Packaging A SharePoint 2010 Custom Claims Provider in a Visual Studio 2010 SharePoint Project
For those of you who have been developing solutions for SharePoint 2010 with Visual Studio 2010, you may have noticed a slight packaging peculiarity when it comes to custom claims providers. In Visual Studio 2010 you can create a new feature and you can easily add a feature event receiver to it by just right-clicking on the feature and selecting the Add Event Receiver menu. That’s nice because it’s very easy and productive to get working on the coding for your solution rather than the configuration. The disconnect comes in because the event receiver it adds by default inherits from SPFeatureReceiver. As I’m sure you all know, the event receiver used to register a custom claims provider must inherit from SPClaimProviderFeatureReceiver (https://blogs.technet.com/b/speschka/archive/2010/03/13/writing-a-custom-claims-provider-for-sharepoint-2010-part-1.aspx). In addition, the built in SharePoint smarts in Visual Studio don’t lend itself to a really intuitive way to just add a class to a SharePoint 2010 project and then have it associated with a feature. There is however a fairly easy and slick way around this.

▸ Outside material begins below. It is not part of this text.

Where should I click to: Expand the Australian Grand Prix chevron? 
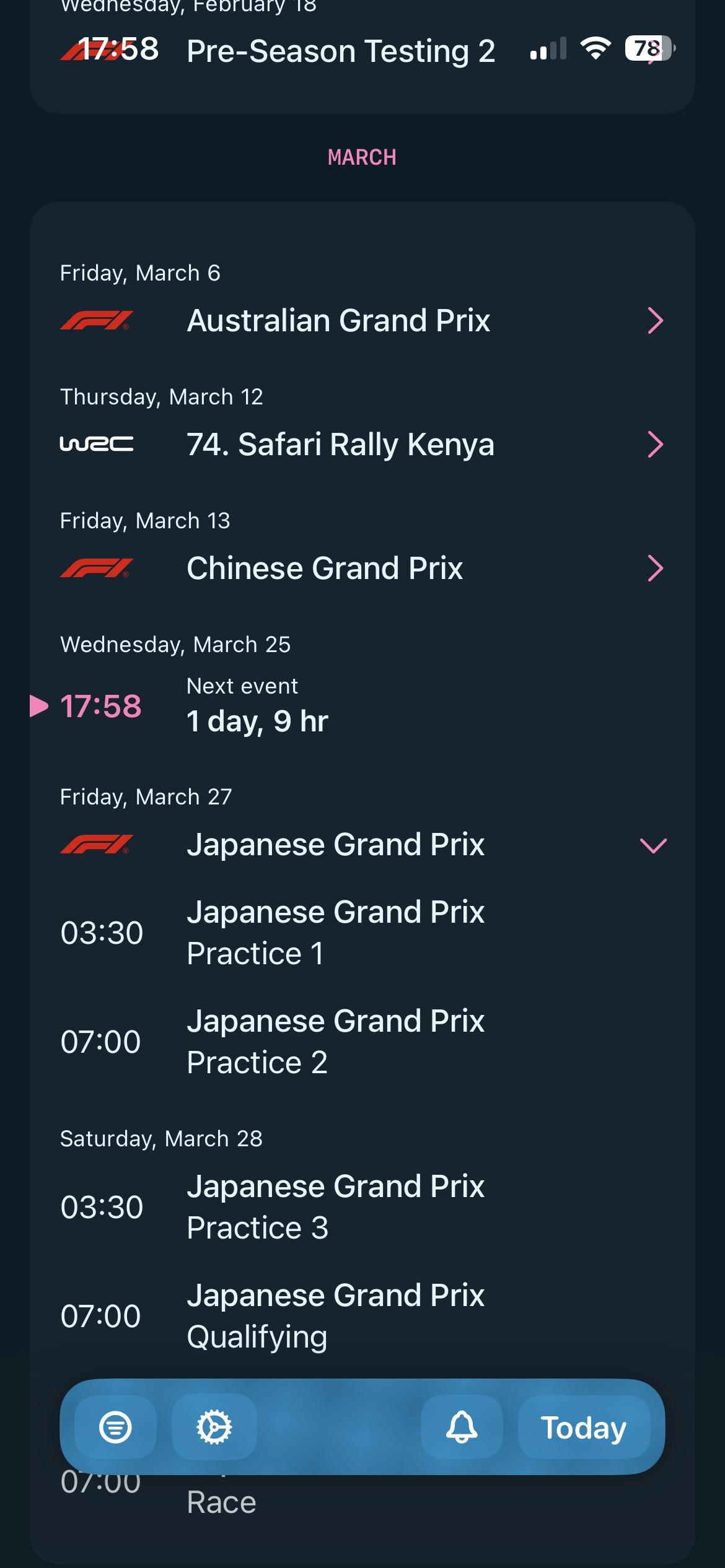pyautogui.click(x=654, y=321)
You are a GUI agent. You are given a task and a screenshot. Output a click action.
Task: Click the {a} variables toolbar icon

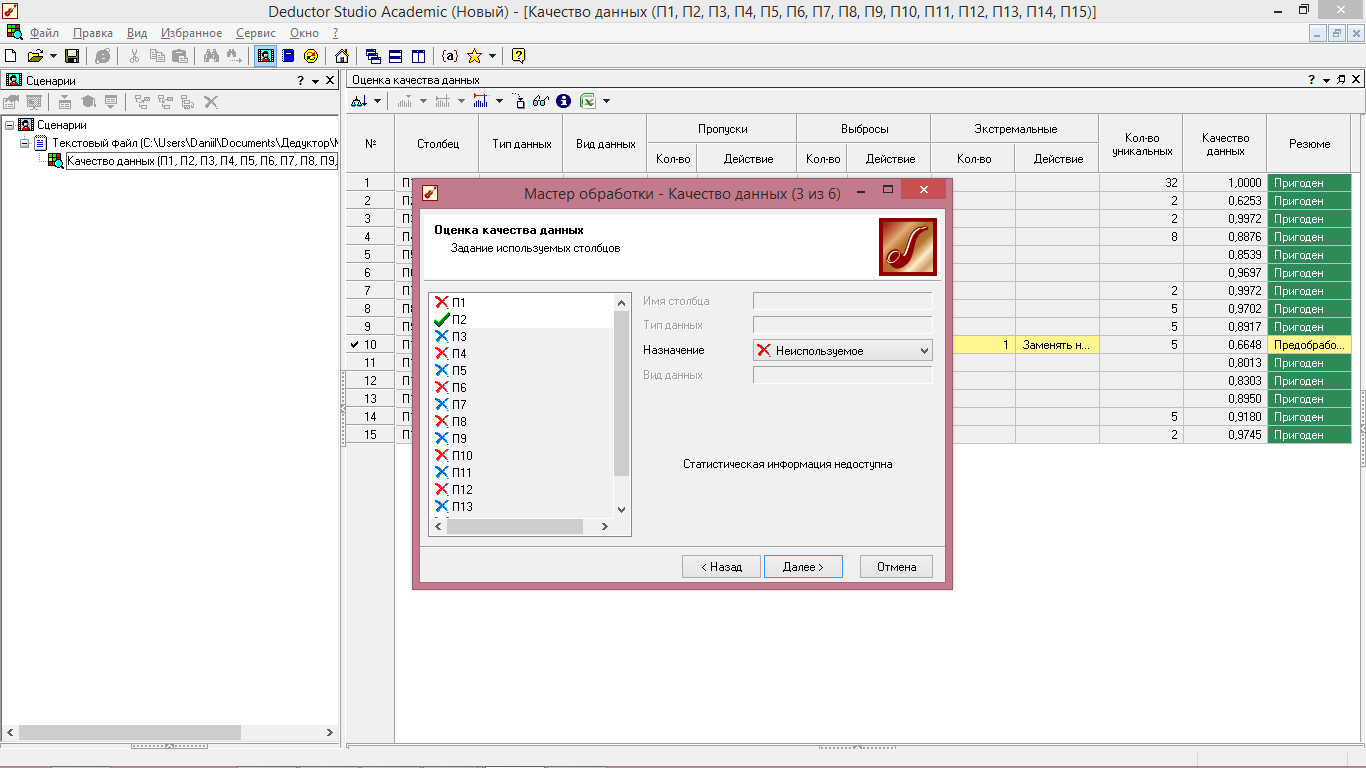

I went down this path a while ago when I was beginning with my usual starting point – I had a custom claims provider I had written and corresponding feature receiver to install it. These two classes were part of a single project. I decided that I really wanted to make the new feature packaging goo in Visual Studio 2010 work for me, so here’s how I did it.
1. Complete your first run at your custom claim provider project and corresponding event receiver for registration, then compile it. You want to look at the compiled assembly and get the strong name for the assembly as well as the class name for the event receiver.
2. Add a new project to your solution, and base it on a SharePoint 2010 “Empty SharePoint Project” template. Configure the project to be deployed as a farm solution.
3. Right click on the Features node in the project and select Add Feature. Your feature should be scoped to Farm and should auto activate. Otherwise, configure the feature properties as appropriate for what you are trying to do. Here is the important point – configure these two properties on the feature (in the Visual Studio Properties window) as described:
a. Receiver Assembly: put in the strong name to your assembly described in step #1, for example MyClaimProvider.ClaimTest, Version=1.0.0.0, Culture=neutral, PublicKeyToken=edb00fee02fa0701
b. Receiver Class: put in the name of the class that you wrote your custom claims provider in step #1, for example MyClaimProvider.ClaimTest.MyClaimsFeatureReceiver
4. Add your compiled custom claims provider assembly to the list of assemblies your packaging solution is going to deploy. To do this, double-click on the Package.package node in the Visual Studio packaging project. Click on the Advanced tab. Click on the Add button, then the Add Existing Assembly menu. Find the correct location for your compiled custom claims provider assembly, and leave the Deployment Target: GlobalAssemblyCache selected (it is by default). Click the OK button to save your changes and then you can close the Package properties window. One thing to note here – I usually just create a folder in my packaging project where I copy my compiled assemblies from other projects that I want to be distributed with the solution. When I configure the additional assemblies in the Package, I just select from the folder in my packaging project. In my other projects, I have a post-build script that automatically copies the compiled assembly into this assembly folder in my packaging project. It’s a simple one line of code post-build that copies the assembly whether it’s a debug or release build so I don’t need to remember to do it myself each time. It looks like this:
copy "$(TargetPath)" ..\..\..\MyPackagingProject\GacFiles /Y
Your package is now complete. You just need to compile the package project and then select the Package menu from the right-click menu for the project. You’ll end up with a WSP file that you can then distribute and have it automatically roll out your custom claims provider.
Packaging A SharePoint 2010 Custom Claims Provider in a Visual Studio 2010 SharePoint Project.docx
Comments
- Anonymous
January 01, 2003
The comment has been removed - Anonymous
October 23, 2013
Hi Steve, Thanks for such an informative series on custom claims provider. I've few queries regarding this.
- Is there any way to remove our custom claims provider when we deactivate the feature?
- Is there any way we can use claim values while setting up "target audience"?
- We need to test diff scenarios: checking the site behavior when a. user is associated with claim1, claim2. b. user is associated with claim3, claim4. claim5. This mapping of claims to user id is done in backend. Right now what I'm observing is that, after iisreset when user logs in for the first time; our claims provider gets executed and ,say, Claim1 and Claim2 get added; Now user signs out of SP UI; closes the browser window; Updates claims associated with user in backend; and accesses the URL of the site in new browser window. This time our claims provider doesn't get executed and user ID continues to have claim1 and claim2 associated with it. Did you face such issue? how do we test different scenarios.